Use of aerial photographs to predict lake selection and reproductive success of Common Loons in Michigan

TitleUse of aerial photographs to predict lake selection and reproductive success of Common Loons in Michigan
Publication TypeThesis
Year of Publication1986
AuthorsDahmer PAndrew
Academic DepartmentSchool of Natural Resources and Environment
DegreeMaster of Science
Number of Pages41 pp.
UniversityUniversity of Michigan
CityAnn Arbor, MI
KeywordsREPRODUCTIVE SUCCESS
Abstract

The purpose of this study was to identify key components of an environment whose relationship and interactions can collectively predict, from a random sample of lakes, which will be used by common loons for nesting, and which of those used will be more apt to support a loon pair that will successfully fledge young. Variables evaluated include physical parameters of each lake, human use factors, and nest site characteristics. Of these variables, those that can be remotely sensed from aerial photographs were determined. A probit analysis identifed lake circumference and the presence or absence of a nesting platform offshore as being the best combination of variables to predict lake use. Of 63 lakes, 74.6% were predicted correctly as to whether or not they were used by loons for nesting. Larger lakes with islands, bog mats, or hummocks for nesting were used more readily by loons. Lake area and the percent developed shoreline were the two variables that proved most useful in predicting if a pair of loons on a lake would successfully fledge young.
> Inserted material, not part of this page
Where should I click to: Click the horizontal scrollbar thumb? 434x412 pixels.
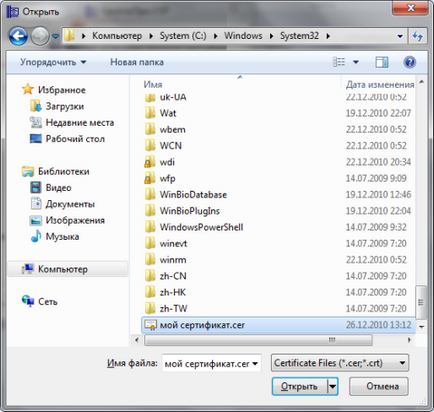tap(258, 340)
Of the 25 lakes used by loons, 72.0% were correctly classified as successful or not. Lakes with larger surface areas and a smaller percent of their shoreline covered by homes, campsites and beaches harbored loons that were more successful at fledging young. All four variables mentioned above can be quantified remotely from aerial photographs. The use of aerial photographs and other remotely sensed data provides an accurate medium for resource evaluation which can substantially decrease expenses by minimizing the amount of cost-intensive field work.